The mosaic loses to segregation
Ethnic minorities have little motivation to join mainstream Canada, preferring the balkanization they find
Scott Young
The Vancouver Sun
Wednesday, February 13, 2008
My grandmother speaks atrocious English, eats only Chinese food, has only Chinese friends and has been a Canadian citizen for nearly 50 years.
She's citizen of a country where she can't read the local newspaper, can't order pizza, and has no desire to do so.
Can she truly be considered a Canadian citizen? According to our de facto mosaic, she is as much a citizen as her English-speaking, sushi-swilling Vancouver Canucks-supporting, Toronto-despising grandson. But is the “mosaic” truly the best possible formula for our multicultural society?
The mosaic says that minorities can retain their heritage while immersing themselves in Canadian culture. But notwithstanding ethnic-restaurant tokenism, ethnic minorities have little motivation to challenge the status quo, preferring the balkanization of Canada.
Metro Vancouver's Chinese community is now the most mature ethnic community in Canada. Chinese-language media, churches, shopping malls, service clubs and social agencies dominate a community where English is rare.
Schools, the one common thread that crosses ethnic lines, now see students fluent in English using Chinese as their preferred language. Although internally heterogeneous, the Chinese community offers new immigrants a relatively familiar community amid unfamiliar circumstances. Thus, while new immigrants may self-segregate, their children and grandchildren usually integrate into mainstream Canadian culture.
So is time the best cure?
Eventual integration is not enough; social fragmentation is today's problem.

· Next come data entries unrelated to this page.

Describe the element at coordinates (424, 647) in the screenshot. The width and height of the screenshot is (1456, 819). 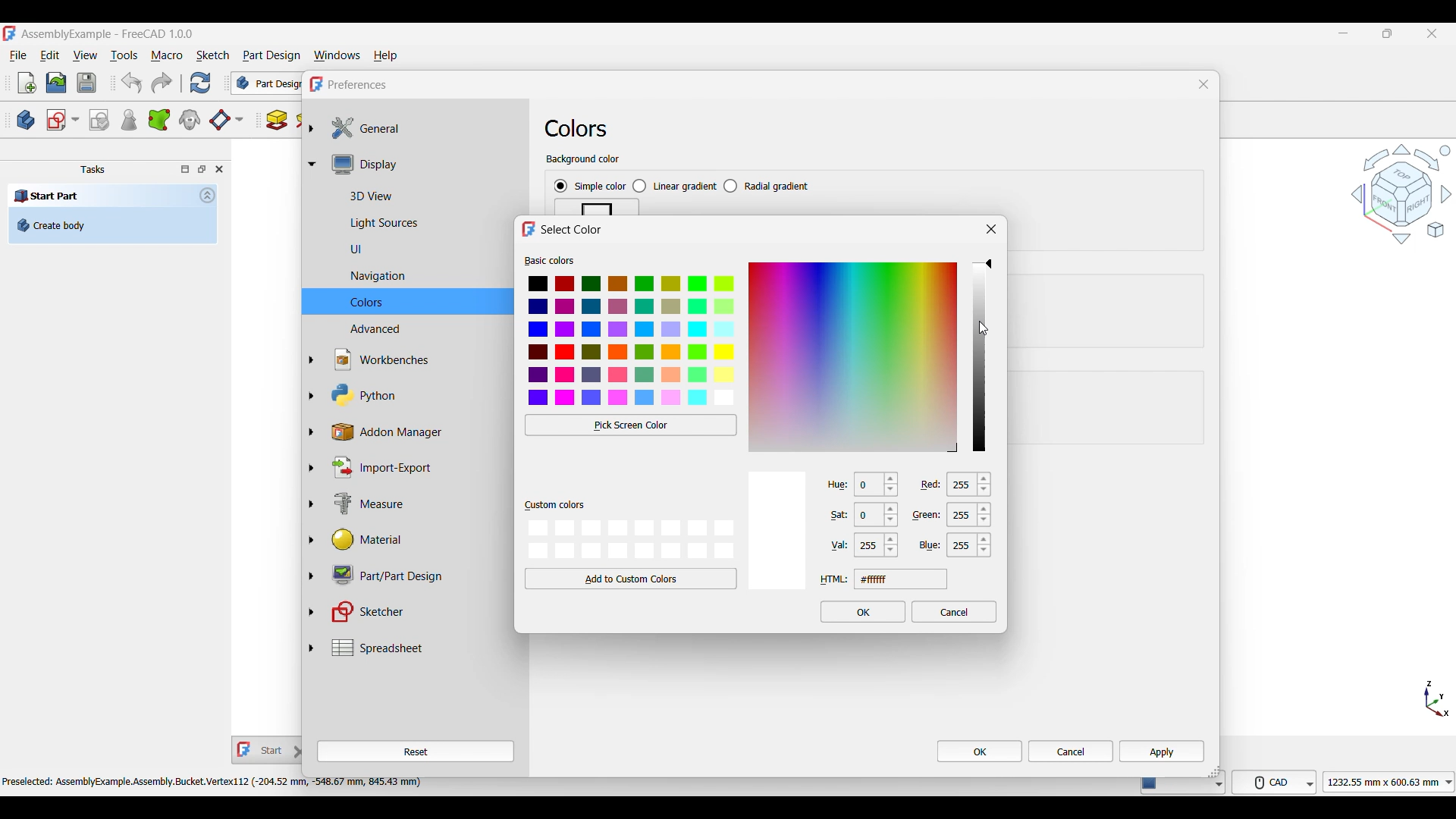
I see `Spreadsheet` at that location.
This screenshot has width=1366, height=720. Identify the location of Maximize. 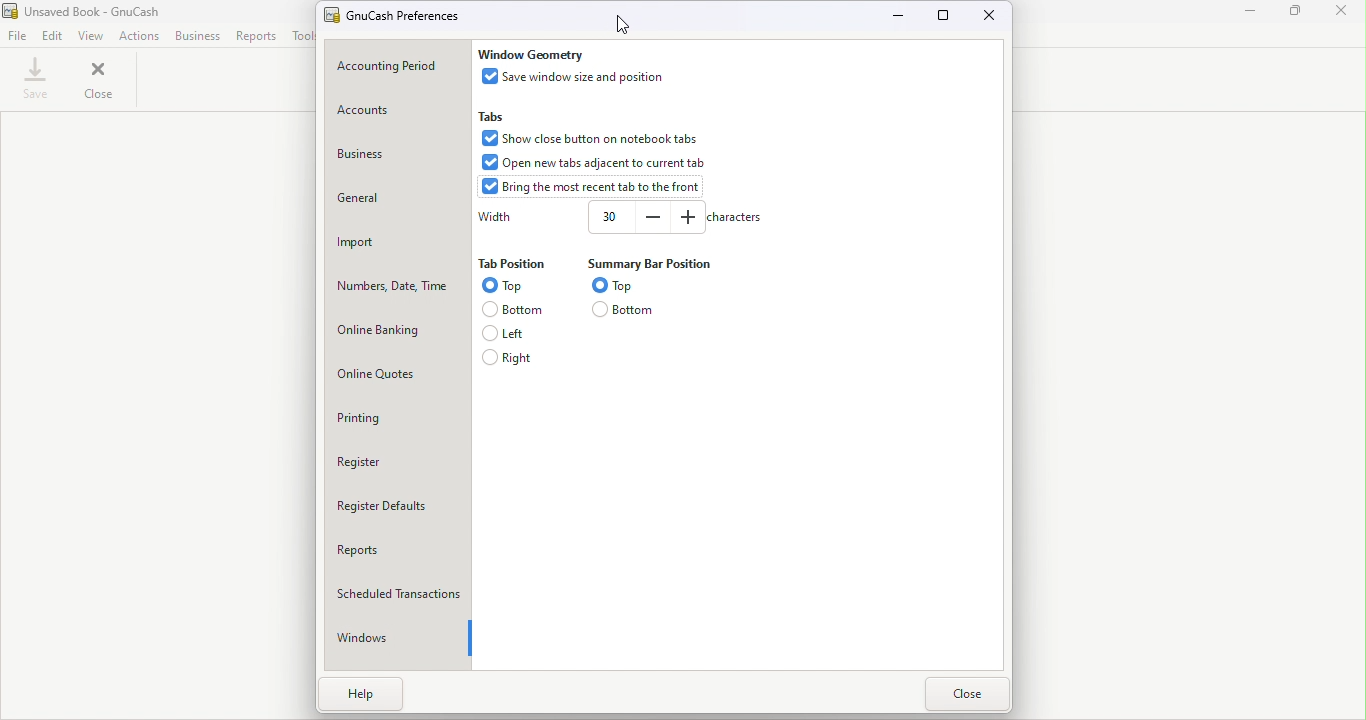
(946, 16).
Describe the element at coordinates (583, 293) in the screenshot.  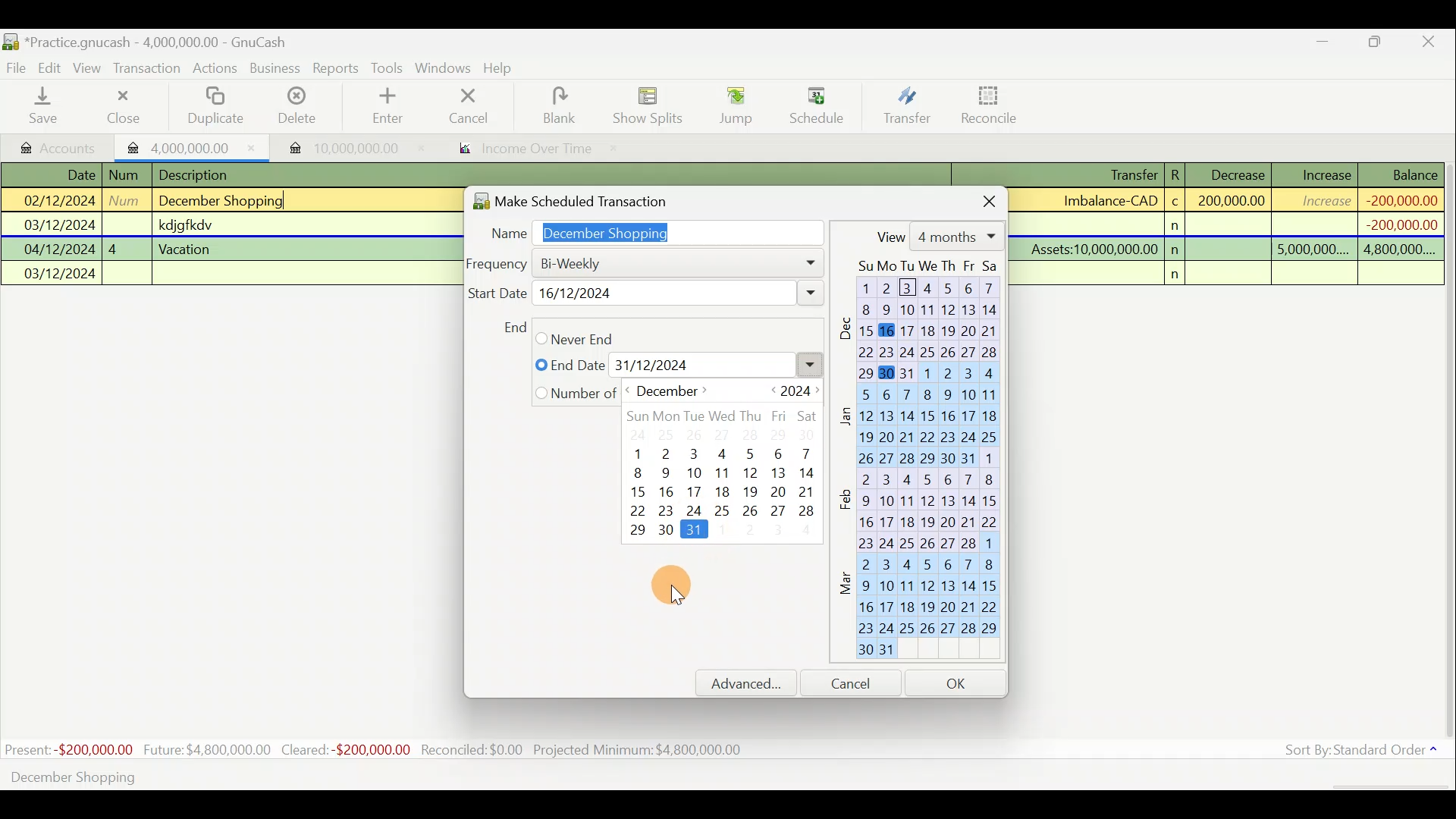
I see `Weekly` at that location.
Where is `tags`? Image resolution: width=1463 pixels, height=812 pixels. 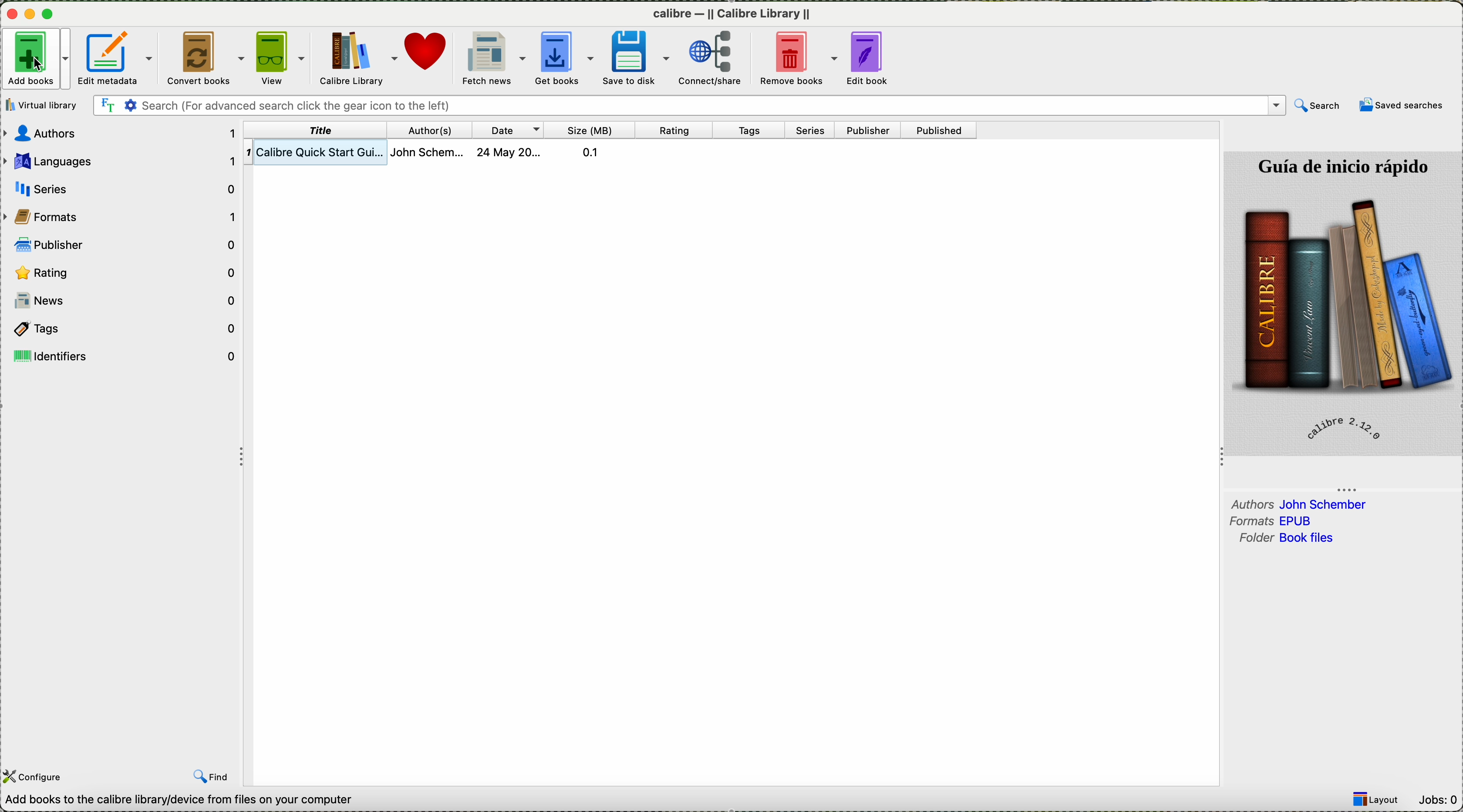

As it stands, ethnic communities wield significant political power. Residents of Fleetwood-Port Kells will remember the 2004 federal election, when busloads of immigrant South Asian Tory members descended on the party nomination to vote for Nina Grewal.
None of the federal political parties requires Canadian citizenship for party membership, letting nominations be easily exploited by non-citizens. In all fairness, I respect Grewal's desire to serve her community, regardless of the fact that immigrants in that riding made a sham of our electoral system.
The benefit of segregation isn't limited to those inside an ethnic community. Sam (Singh) Sullivan knows exactly where Vancouver's key voting blocs lie. His barely passable Cantonese and Punjabi woo these communities unlike any other savvy Caucasian politician. An English-speaking, integrated ethnic community would undercut that advantage and their persistent segregation benefits that His Worship enjoys.
This phenomenon isn't limited to Vancouver. Toronto school board's recent approval of Africentric schools to combat the dropout rate of black students sets a dangerous precedent. The motivation is laudable, but the method is flawed.
Pro-Africentric activist Angela Wilson stated: “It's not about segregation, it's about self-determination.” That is complete hogwash. Ethnocentric schooling is institutionalized segregation at its worst. The Toronto school board's decision is a foolhardy precedent with serious consequences.
Statistics Canada recently reported that small-city immigrants are more likely to learn one of the official languages than large-city immigrants. The report also linked official language proficiency to economic integration and eventual income parity.
By contrast, settling in a large city delayed economic integration by nearly a decade. The report did not link large urban areas with the critical mass of ethnically targeted social service agencies, which negate the need for English or French. While these agencies play an essential role, they have unfortunate side-effects. Despite these findings, 75 per cent of immigrants still settle in Vancouver, Toronto or Montreal.
Unfortunately, attempting to reveal the perils of segregation is usually buried in simplistic accusations of racism (Remember Bruce Allen?) Canadians revel in the romanticism of Trudeau's multiculturalism, but fail to realize its role in creating ethnic ghettoes.
Jack Granatstein stated: “The [Canadian] state should spend its limited funds on helping newcomers adapt to Canadian society by teaching them the basic knowledge, the symbols, and the ideas that literate, culturally aware Canadians understand . . . . To do anything else condemns immigrants to isolation, to low-paying jobs, to the expanding ghetto of the ill-paid and uneducated.”
Robert Putnam, author of Bowling Alone, recently lamented that social capital is weakest where diversity is strongest. He noted that while “the task of becoming comfortable with diversity will not be easy or quick . . . it will be speeded by our collective efforts and in the end well worth the effort.”
Putnam cited real benefits of diversity, including higher creative capacities and more rapid economic growth. Diversity is a good thing, but immigrants and Canadians naively fear that integration equals the loss of their individual heritages.
That fear has paralysed Canadian social growth.
Until we acknowledge that our self-imposed mosaic is not a perfect system, we'll never construct a mature, cohesive national identity.
Without a national identity, it remains extraordinarily presumptuous for us to claim to be the world's first modern multicultural society.
Scott Young is part of Simon Fraser University's semester in dialogue. He lives in Langley.